Dispatch from Heimtextil: Flower Power

Dispatch from Heimtextil: Flower Power
Light Cube (left) and Eijffinger (right).

With ample floral motifs, from hand-painted to digitized, exhibitors at Frankfurt’s giant textile fair bring the outdoors in.

In contrast to the sharp geometrics and psychedelic computer-generated graphics seen in many wall coverings on offer, Heimtextil also tapped into the natural world. Rock faces, feathers, faux-eel skin and shimmering minerals were in full force, as were florals. The latter was often presented in washed out painterly strokes or in plump, fantastical detail. The studios and manufacturers that put a contemporary twist on the perennially favourite patterns stood out the most. Here are our top five picks:

1 Eijffinger

This motif is part of the 2013 collection of Dutch design studio Eijffinger, whose portfolio features countless floral patterns. Resembling a painting in progress, it features black-and-white bunches of blooms, seemingly hand drawn and sparsely filled in with tropical colours.

2 Gertraud Christ

Exhibiting in Design Live, a platform for independent textile design studios, this German textile artist presented a select batch of wallpapers.

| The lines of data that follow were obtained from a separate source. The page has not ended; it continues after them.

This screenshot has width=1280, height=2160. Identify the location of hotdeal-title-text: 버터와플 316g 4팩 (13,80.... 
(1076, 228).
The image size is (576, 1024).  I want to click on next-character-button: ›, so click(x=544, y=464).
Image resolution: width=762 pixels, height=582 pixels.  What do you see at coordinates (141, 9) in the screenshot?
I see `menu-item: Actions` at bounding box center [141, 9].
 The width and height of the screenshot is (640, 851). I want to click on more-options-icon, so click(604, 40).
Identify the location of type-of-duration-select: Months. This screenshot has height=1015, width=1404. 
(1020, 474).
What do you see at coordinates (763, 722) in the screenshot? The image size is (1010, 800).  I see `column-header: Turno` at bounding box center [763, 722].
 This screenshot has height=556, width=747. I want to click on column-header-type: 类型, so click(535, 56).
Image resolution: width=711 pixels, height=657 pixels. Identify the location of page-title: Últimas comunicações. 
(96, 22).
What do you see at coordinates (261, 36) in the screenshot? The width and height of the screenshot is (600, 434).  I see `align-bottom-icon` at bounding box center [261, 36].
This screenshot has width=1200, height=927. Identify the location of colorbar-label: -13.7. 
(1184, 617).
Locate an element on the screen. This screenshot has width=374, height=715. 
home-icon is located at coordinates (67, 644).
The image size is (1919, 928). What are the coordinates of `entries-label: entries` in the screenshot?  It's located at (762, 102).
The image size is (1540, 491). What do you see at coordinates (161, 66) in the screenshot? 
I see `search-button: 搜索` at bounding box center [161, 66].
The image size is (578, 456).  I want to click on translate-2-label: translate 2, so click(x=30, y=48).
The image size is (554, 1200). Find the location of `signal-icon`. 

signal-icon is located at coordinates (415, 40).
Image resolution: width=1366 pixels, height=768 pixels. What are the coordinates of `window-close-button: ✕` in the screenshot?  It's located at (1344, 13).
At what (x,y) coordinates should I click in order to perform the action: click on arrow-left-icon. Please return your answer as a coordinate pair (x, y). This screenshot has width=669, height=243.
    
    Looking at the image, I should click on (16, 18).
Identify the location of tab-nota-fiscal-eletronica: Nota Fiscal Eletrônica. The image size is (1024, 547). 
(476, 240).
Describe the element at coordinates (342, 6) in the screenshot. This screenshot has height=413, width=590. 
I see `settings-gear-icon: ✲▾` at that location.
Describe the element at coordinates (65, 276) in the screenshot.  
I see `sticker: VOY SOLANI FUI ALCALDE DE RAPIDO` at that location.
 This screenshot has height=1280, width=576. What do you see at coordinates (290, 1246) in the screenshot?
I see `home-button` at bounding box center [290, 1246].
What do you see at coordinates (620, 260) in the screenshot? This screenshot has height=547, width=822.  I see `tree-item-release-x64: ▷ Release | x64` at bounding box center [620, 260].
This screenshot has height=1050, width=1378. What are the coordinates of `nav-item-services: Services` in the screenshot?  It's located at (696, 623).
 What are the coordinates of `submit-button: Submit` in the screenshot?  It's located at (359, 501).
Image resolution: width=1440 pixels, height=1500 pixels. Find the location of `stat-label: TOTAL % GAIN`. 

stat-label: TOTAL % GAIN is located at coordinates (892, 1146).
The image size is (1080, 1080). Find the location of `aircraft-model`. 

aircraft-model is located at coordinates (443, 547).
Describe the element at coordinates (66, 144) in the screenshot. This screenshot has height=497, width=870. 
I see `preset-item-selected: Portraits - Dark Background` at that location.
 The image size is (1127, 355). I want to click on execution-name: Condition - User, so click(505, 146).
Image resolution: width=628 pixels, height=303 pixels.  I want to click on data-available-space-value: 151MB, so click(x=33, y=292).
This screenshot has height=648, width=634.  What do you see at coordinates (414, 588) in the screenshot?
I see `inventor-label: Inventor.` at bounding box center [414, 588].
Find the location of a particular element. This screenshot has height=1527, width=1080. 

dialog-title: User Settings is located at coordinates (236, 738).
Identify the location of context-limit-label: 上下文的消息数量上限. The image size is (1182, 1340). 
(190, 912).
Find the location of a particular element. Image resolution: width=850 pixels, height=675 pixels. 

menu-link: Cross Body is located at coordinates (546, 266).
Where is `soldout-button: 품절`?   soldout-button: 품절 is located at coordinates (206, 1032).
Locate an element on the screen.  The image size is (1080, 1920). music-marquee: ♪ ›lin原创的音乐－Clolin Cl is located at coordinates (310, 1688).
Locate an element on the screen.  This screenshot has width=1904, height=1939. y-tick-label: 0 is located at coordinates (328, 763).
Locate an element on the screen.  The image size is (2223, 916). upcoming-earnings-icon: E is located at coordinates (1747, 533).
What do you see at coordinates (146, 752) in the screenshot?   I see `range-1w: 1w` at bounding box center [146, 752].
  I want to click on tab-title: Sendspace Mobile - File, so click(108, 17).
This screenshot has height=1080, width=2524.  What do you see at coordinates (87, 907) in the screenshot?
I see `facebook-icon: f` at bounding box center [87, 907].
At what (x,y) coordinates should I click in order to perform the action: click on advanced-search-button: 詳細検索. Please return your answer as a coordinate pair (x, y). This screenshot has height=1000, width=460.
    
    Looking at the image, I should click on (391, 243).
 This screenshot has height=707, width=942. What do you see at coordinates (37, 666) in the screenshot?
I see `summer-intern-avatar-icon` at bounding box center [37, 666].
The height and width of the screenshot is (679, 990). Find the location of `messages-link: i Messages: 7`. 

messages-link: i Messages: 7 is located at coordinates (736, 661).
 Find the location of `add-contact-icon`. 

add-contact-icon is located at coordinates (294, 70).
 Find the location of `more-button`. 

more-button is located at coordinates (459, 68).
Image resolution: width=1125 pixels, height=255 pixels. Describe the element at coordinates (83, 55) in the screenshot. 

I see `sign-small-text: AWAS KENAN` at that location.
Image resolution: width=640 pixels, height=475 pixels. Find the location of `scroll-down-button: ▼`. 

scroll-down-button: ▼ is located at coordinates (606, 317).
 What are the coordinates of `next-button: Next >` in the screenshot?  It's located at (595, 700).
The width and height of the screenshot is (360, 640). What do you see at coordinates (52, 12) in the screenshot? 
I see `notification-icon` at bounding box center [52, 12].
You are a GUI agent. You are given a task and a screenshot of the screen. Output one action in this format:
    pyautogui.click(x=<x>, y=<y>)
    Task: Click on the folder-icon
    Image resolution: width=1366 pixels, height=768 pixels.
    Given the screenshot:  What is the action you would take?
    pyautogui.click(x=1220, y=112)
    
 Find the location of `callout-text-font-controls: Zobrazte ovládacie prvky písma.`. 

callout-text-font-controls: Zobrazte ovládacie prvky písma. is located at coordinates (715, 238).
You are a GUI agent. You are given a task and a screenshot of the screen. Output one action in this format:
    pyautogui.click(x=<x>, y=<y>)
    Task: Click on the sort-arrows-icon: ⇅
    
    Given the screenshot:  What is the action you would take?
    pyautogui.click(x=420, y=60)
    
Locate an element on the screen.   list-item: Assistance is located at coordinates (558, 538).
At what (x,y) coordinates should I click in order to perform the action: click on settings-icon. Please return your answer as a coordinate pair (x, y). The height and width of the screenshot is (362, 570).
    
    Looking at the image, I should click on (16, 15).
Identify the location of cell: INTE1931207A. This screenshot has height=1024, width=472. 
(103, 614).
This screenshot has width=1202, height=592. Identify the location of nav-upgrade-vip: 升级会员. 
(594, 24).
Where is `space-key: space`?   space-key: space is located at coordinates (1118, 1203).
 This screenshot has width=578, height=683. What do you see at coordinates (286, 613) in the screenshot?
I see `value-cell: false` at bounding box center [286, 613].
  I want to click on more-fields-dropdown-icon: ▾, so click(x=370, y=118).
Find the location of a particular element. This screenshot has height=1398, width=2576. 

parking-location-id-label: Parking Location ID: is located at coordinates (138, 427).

The beauty of this elegant floral (second from the left) is its flat, yet vividly hued organic forms against a simple tonal background.

3 Light Cube

Japanese design studio Light Cube is new to the scene and its inaugural collection is rich with surprising patterns, including this irreverent take on the floral trend. A seemingly random pattern of large blue dots both obscures and exaggerates the bubble flower’s squiggly red lines.

4 Lutèce

The most intriguing romantic patterns forced passersby to do a double take: passionate rendezvous barely concealed within Victorian pastoral picnics, tree branches supporting  animals instead of birds, and, in this pattern by Lutèce, fish swimming among roses.

5 Eco Wallpaper

This Swedish brand magnifies its bouquet image, recalling the moody still-life paintings of the 16th and 17th centuries, to produce a pixel effect – rendering the wall covering instantly contemporary.